We evaluated the performance of taxonomic assignment with taxator-tk for different datasets: (a) 7176 16S rRNA genes, (b) simulated short sequences of length 100, 500 and 1000 bp, (c) simulated contigs for a synthetic microbial community and two public benchmark datasets and (d) contigs of a microbial community from cow rumen. When possible, we applied cross-validation and evaluated different taxonomic distances between sample and reference taxa. In all cases, the reference data were a diverse collection of full and partial genome sequences with taxonomic annotation. As expected, performance for 16S marker genes was best because it contained a clear phylogenetic signal. In practice, such sequences are best classified using phylogenetic placement because it makes use of reference phylogenies. The second evaluation with nucleotide sequences resembling individual reads, which were sampled from 1729 different species, showed that precision was high even for short sequences, but about 10% lower on average than for 16S data.
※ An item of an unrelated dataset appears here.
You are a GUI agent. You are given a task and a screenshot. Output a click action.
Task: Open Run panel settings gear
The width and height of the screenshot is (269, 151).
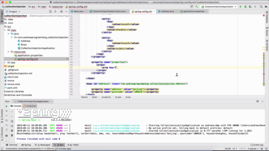[x=258, y=102]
The recall increased with the length of the sequences. Therefore, it is recommended to assemble reads prior to assignment with taxator-tk. For the validation with assembled contigs, we compared our results to other state-of-the-art assignment methods: CARMA, MEGAN, Kraken (all similarity-based) and PhyloPythiaS (composition-based). For the newly simulated community consisting of 49 different species and the two benchmark datasets, taxator-tk misassigned substantially fewer contigs at species and genus levels, resulting in a much better precision but a reduced recall. PhyloPythiaS, a classifier based on nucleotide composition ($k$-mers), had the best recall in a specific usage scenario. For the 319 Mb cow rumen dataset, taxator-tk was most consistent in assigning 2 kb sub-sequences to taxonomic bins, which confirmed the previous results on simulated contigs. In summary, taxator-tk also predicted the most realistic number of taxa in the samples compared to the other programs. Considering the runtime, it was slower than Kraken and MEGAN, due to additional computations, but faster than CARMA due to the efficient and parallel implementation: we processed $\sim$ 6 Gb per day using 10 CPU cores, including the initial local alignment step. The segmentation procedure of taxator-tk accounted for a 30 % decrease of the overall runtime and the program scaled approximately linearly with the input data size.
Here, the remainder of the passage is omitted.